#### 抜粋箇所 ####

不安障害には様々な種類があります。高所恐怖症や先端恐怖症などは非常に有名でしょう。その中でも、人と関わることに対する「対人恐怖」は非常に古くから注目されてきました。
対人恐怖が日常場面で出会う人という広範にまで広がり、その人のパーソナリティにまで根付いていると回避性パーソナリティ障害という精神障害となってしまうのです。
回避性パーソナリティ障害とはいったいどのような精神障害なのか、その原因や特徴、症状と診断基準、治療法、接し方についてご紹介していきます。
目次
回避性パーソナリティ障害とは
回避性パーソナリティ障害とは、人とのかかわりに対して強い不安を抱くことにより、社会生活を送るうえで必要な対人場面を回避してしまうことを特徴とするパーソナリティ障害です。
回避性パーソナリティ障害の有病率は2.4%ほどだと言われており、男女で発症率の差はありません。
社交不安障害と回避性パーソナリティ障害の違い
対人恐怖を主症状とする不安障害に社交不安障害というものがあります。

#### 提示データ ####

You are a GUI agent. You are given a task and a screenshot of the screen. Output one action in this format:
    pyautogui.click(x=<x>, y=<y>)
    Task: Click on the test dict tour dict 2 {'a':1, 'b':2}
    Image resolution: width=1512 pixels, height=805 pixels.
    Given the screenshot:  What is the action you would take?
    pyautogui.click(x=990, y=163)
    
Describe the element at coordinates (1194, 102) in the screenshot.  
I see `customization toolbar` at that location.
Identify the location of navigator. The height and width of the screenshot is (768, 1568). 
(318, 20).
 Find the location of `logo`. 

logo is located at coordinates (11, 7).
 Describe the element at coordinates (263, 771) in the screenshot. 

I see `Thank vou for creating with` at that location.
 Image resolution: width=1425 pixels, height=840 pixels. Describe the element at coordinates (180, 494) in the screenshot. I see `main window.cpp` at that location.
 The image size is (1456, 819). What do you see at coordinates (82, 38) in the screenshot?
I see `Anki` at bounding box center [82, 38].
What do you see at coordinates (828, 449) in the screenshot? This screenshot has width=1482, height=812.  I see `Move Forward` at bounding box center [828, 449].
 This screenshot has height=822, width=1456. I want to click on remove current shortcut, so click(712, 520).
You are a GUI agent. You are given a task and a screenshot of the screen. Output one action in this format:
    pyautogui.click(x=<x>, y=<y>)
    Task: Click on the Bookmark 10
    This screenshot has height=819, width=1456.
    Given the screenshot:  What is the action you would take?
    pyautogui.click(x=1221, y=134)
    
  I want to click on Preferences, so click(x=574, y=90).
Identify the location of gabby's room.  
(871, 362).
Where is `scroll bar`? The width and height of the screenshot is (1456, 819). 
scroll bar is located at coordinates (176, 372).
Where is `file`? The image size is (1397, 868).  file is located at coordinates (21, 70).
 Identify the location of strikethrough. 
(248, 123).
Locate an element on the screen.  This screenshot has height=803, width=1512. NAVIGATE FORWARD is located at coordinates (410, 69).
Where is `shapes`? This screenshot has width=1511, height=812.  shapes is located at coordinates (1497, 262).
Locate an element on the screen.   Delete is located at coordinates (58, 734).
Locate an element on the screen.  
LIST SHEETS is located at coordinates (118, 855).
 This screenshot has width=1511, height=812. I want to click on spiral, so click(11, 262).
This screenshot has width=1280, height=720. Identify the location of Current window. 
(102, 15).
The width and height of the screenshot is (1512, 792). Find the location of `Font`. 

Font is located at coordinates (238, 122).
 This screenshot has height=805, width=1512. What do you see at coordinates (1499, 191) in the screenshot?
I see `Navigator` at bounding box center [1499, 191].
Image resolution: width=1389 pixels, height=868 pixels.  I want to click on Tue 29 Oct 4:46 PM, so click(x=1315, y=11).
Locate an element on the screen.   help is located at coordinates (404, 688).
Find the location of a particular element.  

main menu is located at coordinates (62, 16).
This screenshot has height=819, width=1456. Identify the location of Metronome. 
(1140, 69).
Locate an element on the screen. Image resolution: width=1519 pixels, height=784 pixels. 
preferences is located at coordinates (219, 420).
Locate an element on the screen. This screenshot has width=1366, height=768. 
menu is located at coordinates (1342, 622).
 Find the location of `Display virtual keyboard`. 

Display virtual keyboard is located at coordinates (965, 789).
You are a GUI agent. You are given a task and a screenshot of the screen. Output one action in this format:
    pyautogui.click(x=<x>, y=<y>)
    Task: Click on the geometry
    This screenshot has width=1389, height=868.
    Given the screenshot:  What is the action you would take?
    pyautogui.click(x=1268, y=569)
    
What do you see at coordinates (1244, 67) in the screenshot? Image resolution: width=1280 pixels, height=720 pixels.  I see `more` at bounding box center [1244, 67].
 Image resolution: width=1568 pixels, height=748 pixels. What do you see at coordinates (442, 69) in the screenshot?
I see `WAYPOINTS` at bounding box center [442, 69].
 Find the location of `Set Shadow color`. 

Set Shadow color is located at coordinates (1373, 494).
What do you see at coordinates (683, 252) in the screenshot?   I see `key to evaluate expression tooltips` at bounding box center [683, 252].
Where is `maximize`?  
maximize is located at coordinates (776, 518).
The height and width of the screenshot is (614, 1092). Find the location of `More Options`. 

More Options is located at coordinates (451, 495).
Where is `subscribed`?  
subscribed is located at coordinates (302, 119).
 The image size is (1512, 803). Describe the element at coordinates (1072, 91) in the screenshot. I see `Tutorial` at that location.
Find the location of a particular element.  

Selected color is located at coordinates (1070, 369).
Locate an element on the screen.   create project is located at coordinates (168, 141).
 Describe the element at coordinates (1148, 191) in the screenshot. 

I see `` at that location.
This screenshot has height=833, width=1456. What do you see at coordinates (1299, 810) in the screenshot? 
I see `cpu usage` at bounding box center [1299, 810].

####

# 課題
回避性パーソナリティ障害についての本文で、この障害の有病率がどの程度とされているかを答えてください。 本文だけを手がかりにしてください。

# 回答
2.4%ほどだと言われています。